Bengaluru-based e-learning platform Edureka was notified by SafetyDetectives of a data breach exposing the personal information of more than 2 million users.
The cybersecurity firm said a majority of people affected by the breach is based in India. It’s also disclosed that the leaked data was caused by the unprotected Elasticsearch server, a free pass for anyone to access the database of the online platform.
Edureka only found out about the breach two weeks after the incident, exposing users’ email addresses, contact information, and addresses. Without the tip, the company wouldn’t found out about the incident as they’ve only conducted a routine check.
SafetyDetectives received no response from the e-learning platform, so they’ve directed the concern to the Indian Computer Emergency Response Team (CERT-In). Since the discovery on Aug. 1, the database was only secured two weeks after the breach.
Following the report from the CERT-In, Edureka has finally confirmed the incident and said no data was accessed by a malicious actor.
“Our infrastructure is on AWS, and we rely on their security insights too. Having said that, we are also doing an in-depth security audit to find and fix any other possible vulnerabilities,” said Edureka spokesperson.
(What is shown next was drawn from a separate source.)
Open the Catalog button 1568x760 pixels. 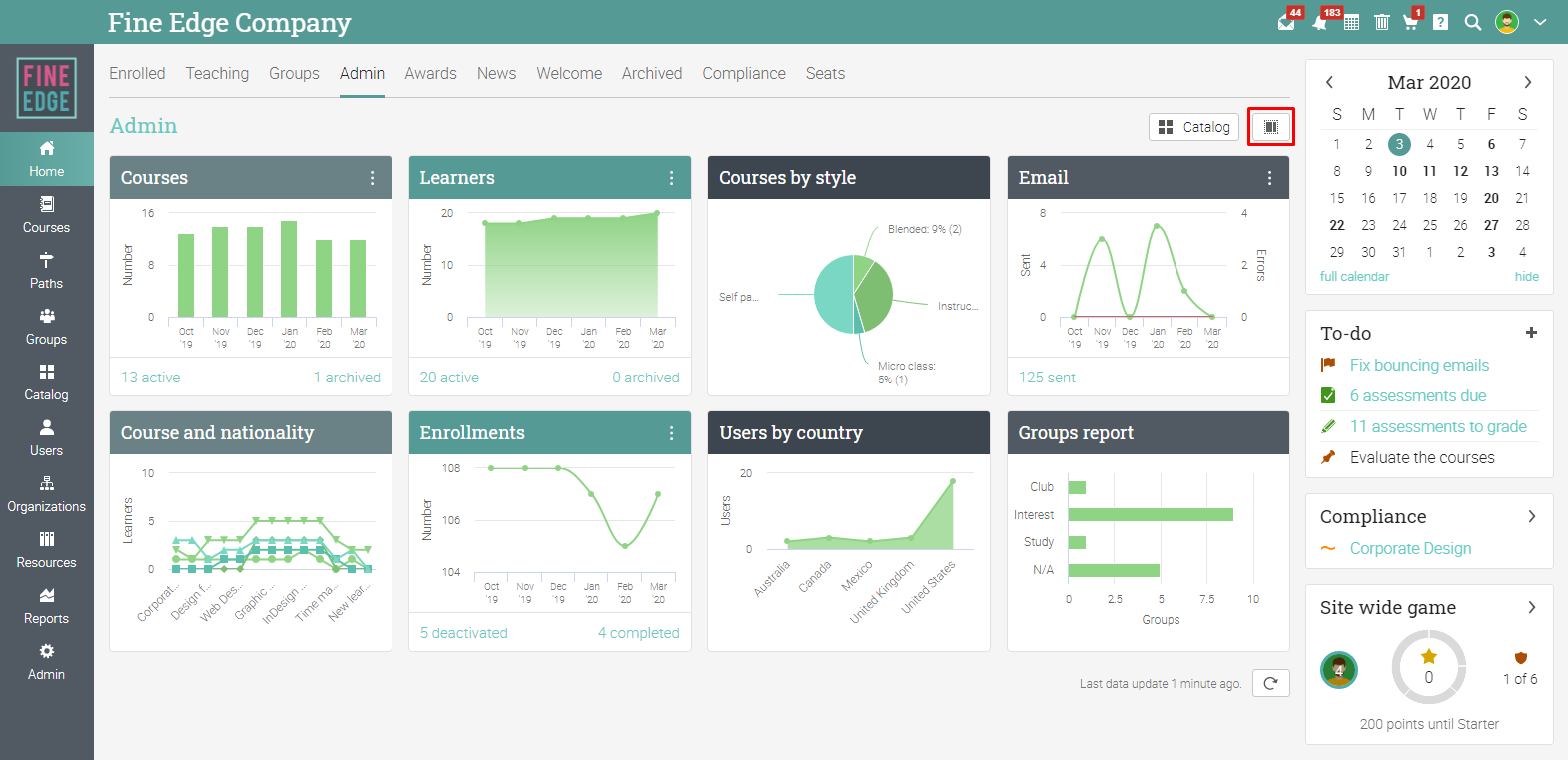1194,127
Information Accessed Publicly
SafetyDetective claims the Elasticsearch server had no protection or password, leaving the user information bare for the public to access. The team from the cybersecurity company said their IP-address checks on specific ports led to the discovery of the unprotected security wall.
According to the team, any mere knowledge of the server’s IP address provides free access to the entirety of the database containing the personal information of users. This particular database is 25GB in size, with as many as 45 million records.
Some of the records are duplicated, but the researchers estimate the database has over two million users. Information was leaked from India, with only a small fraction of cases from other countries like the United States.
In addition to personal names, addresses, email addresses, and contact information, login activity records, and course information are also exposed by the breach. A threat actor can easily use a phishing attack to access everything and sell on the black market.
The Ministry of Electronics and Information Technology said data breach incidents greatly increased in 2020, with almost 7lakh cyber attacks in the whole country. Private entities are not only victims of breach and phishing but also the Indian government itself.